-- QUESITI E COMPITI --
A: Nella riflessione sul passero solitario, a chi sono attribuiti i versi sul profumo dell'orchidea?
B: Estendi la riflessione sul passero solitario, riprendendo subito dopo la sua ultima frase.

-- TESTO FORNITO --
______________________________

Come il passero solitario, che il nostro Giacomo ci presenta con versi di raffinata musicalità, me ne sto con Omero alla finestra di primissima mattina, contemplando «Aurora dalle rosee dita» che annuncia il Sole, mentre il mio canto matto e muto va errando nel cielo cittadino e ancor più in là, oltre i monti, oltre l’orizzonte, oltre le nuvole … oltre … laddove il mio anelito s’infínita …

Certo, sostituendo l’io al tu, non posso negare che

«io pensoso in disparte il tutto miro;
non compagni, non voli,
non mi cal d’allegria, schivo gli spassi;
canto, e cosí trapasso
dell’anno e di mia vita il piú bel fiore»,

ma, paradossalmente, il mio canto è anche felicemente commosso, e scaturisce da sé, come acqua di ruscello dalla fonte, il mio io – ciò che io sono – essendo purificato da ogni contaminazione. Il mio io-specchio, cioè la mia mente, dopo il sonno ristoratore e liberatore dalla mandria di pensieri ed immagini che di giorno la calpestano e la ottundono, è rinnovata e riflette i fenomeni – cioè le apparizioni – con gli occhi puri di un bambino, prima che in me l’adulto e la sua saccenza riprendano il sopravvento e releghino il bambino in castigo per tutto il giorno. Perciò il contrario di come dovrebbe essere:

 

«In verità vi dico: se non vi convertirete e non diventerete come i bambini, non entrerete nel Regno dei cieli»,

 

«La lampada del tuo corpo è l’occhio; se l’occhio tuo è limpido, anche tutto il tuo corpo è illuminato».

 

E soltanto i bambini hanno gli occhi-specchi limpidi! Ed i Poeti hanno gli occhi-specchi dei bambini che, innocentemente e con immediata delicatezza, colgono la Bellezza del Creato irradiandosene:

 

«Il profumo dell’orchidea
penetra come incenso
le ali di una farfalla».

Basho Matsuo

 

Come il passero, «il tutto miro», contemplo con occhi infantili, con mente svincolata dall’intralcio dell’erudizione, ancora una volta di ogni fenomeno, dacché ogni concetto, sillogismo ed immagine non sono che apparizioni, e per questo necessitanti di uno Schermo permanente su cui prendere forma: ARGOMENTO, QUESTO, DI RILEVANZA ASSOLUTA PER OGNI ESSERE UMANO, perciò per ogni IO-OCCHIO-SPECCHIO, altrimenti chiamato ANIMA. Infatti, senza Schermo nessun film, senza Occhio nessun visibile, senza Specchio nessun riflesso, e, ancora, senza Permanente nessun impermanente, senza Immobile nessun mobile, senza Mente nessun pensiero, senza Vuoto nessun pieno, senza Centro nessun cerchio, senza Mozzo nessuna ruota, senza Uno nessun numero, senza Assoluto nessun relativo. In sintesi, senza Spirito nessuna vita fenomenica.

______________________________

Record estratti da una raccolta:
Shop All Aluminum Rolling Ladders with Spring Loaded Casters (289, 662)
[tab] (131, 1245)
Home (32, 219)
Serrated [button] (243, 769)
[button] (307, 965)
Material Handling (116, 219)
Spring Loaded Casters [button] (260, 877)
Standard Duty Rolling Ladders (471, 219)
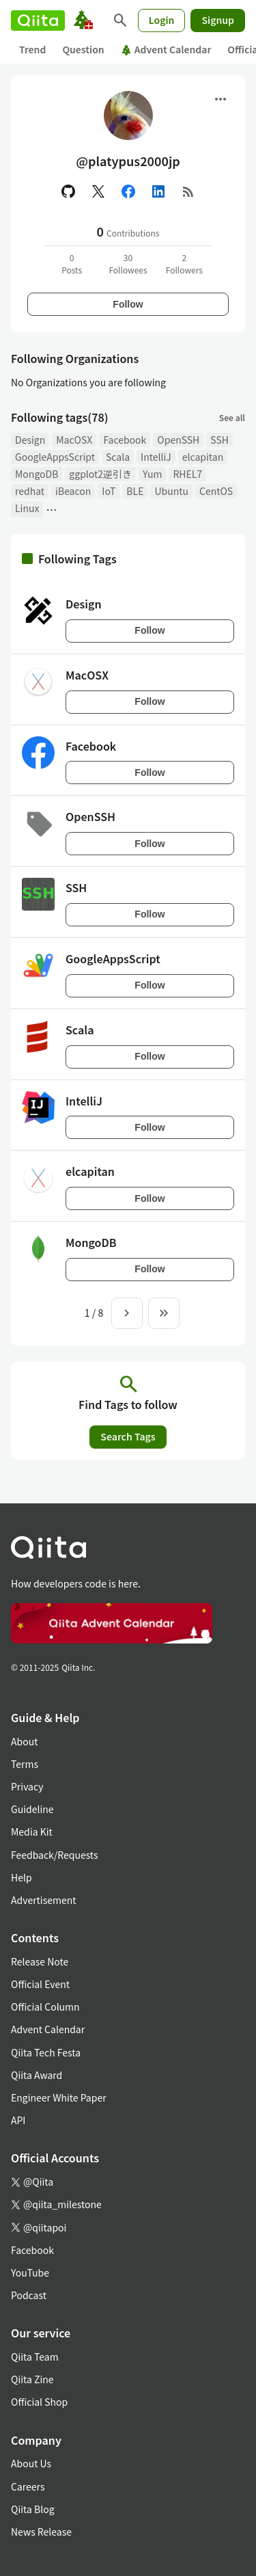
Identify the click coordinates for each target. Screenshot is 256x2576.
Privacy (27, 1786)
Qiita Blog (33, 2509)
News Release (41, 2531)
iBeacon (73, 491)
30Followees (128, 264)
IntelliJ (156, 457)
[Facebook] (128, 191)
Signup (217, 20)
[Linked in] (158, 191)
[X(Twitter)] (98, 191)
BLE (134, 491)
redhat (29, 491)
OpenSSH (178, 439)
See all (232, 417)
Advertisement (43, 1900)
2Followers (184, 264)
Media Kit (32, 1831)
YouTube (30, 2272)
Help (21, 1877)
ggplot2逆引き (100, 474)
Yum (152, 474)
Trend (32, 49)
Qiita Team (35, 2356)
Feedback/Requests (54, 1855)
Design (30, 439)
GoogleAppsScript (55, 457)
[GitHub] (68, 191)
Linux (27, 508)
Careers (27, 2486)
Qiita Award (36, 2075)
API (18, 2120)
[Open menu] (220, 99)
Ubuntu (171, 491)
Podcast (28, 2295)
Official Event (40, 1984)
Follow (128, 304)
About (24, 1741)
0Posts (71, 264)
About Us (31, 2463)
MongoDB (36, 474)
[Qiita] (38, 20)
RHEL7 (187, 474)
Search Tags (127, 1436)
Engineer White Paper (58, 2097)
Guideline (32, 1809)
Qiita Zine (32, 2379)
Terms (24, 1764)
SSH (219, 439)
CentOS (216, 491)
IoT (108, 491)
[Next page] (127, 1313)
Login (162, 20)
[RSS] (188, 191)
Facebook (124, 439)
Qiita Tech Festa (46, 2052)
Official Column (45, 2006)
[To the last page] (164, 1313)
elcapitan (202, 457)
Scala (118, 457)
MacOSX (74, 439)
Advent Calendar (166, 49)
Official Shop (39, 2402)
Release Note (39, 1961)
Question (83, 49)
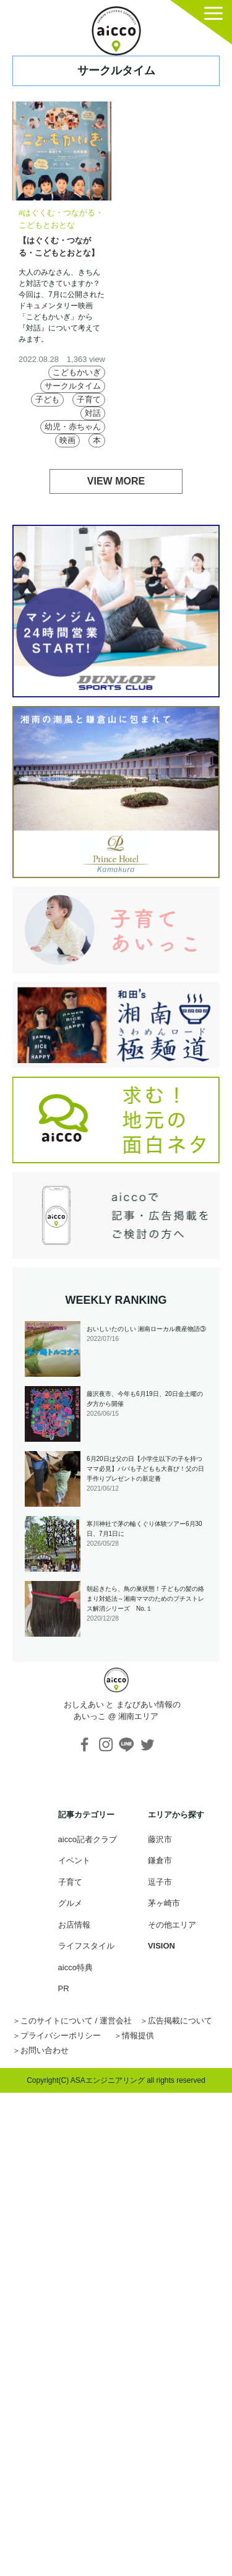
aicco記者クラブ (87, 1839)
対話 (93, 413)
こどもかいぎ (77, 372)
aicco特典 (75, 1967)
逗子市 (160, 1882)
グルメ (70, 1903)
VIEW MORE (116, 481)
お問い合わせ (44, 2050)
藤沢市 (160, 1839)
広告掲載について (180, 2020)
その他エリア (172, 1924)
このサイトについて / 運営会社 (76, 2020)
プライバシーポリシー (60, 2035)
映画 (67, 440)
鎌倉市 (160, 1860)
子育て (89, 399)
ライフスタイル (86, 1945)
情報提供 (138, 2035)
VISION (161, 1945)
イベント (74, 1860)
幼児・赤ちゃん (73, 426)
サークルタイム (73, 385)
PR (63, 1988)
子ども (47, 399)
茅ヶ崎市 (164, 1903)
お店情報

______________________________

-- LE RISPOSTE --
A: A Basho Matsuo.

B:
 

Un’apparizione non può essere colta da un’apparizione. Il fenomeno che (ci) accade, non può essere colto dal fenomeno del pensiero, che può soltanto oggettivarlo e dirne qualcosa, ossia descriverlo, anzi circo-scriverlo soltanto dopo il suo repentino accadere in Questo momento: senza il Momento presente, senza il Kairos, nessun tempo può darsi per l’accadere di ciò che (ci) accade.

 

Una volta descritto/circoscritto, vale a dire trasposto in parole, il fenomeno in sé si occulta, e nella coscienza non ne resta che il pensato, il formulato, il lessico, la traduzione allusiva, il simulacro. Ma una traduzione-allusione non è l’originale, non è il tradotto-alluso. La grammatica descrive, circoscrive il panorama, non è il panorama. L’apparizione non è lo Schermo, come l’oggetto riflesso non è lo Specchio, sebbene sia proprio tale diversità complementare a permetterne l’incontro non-duale.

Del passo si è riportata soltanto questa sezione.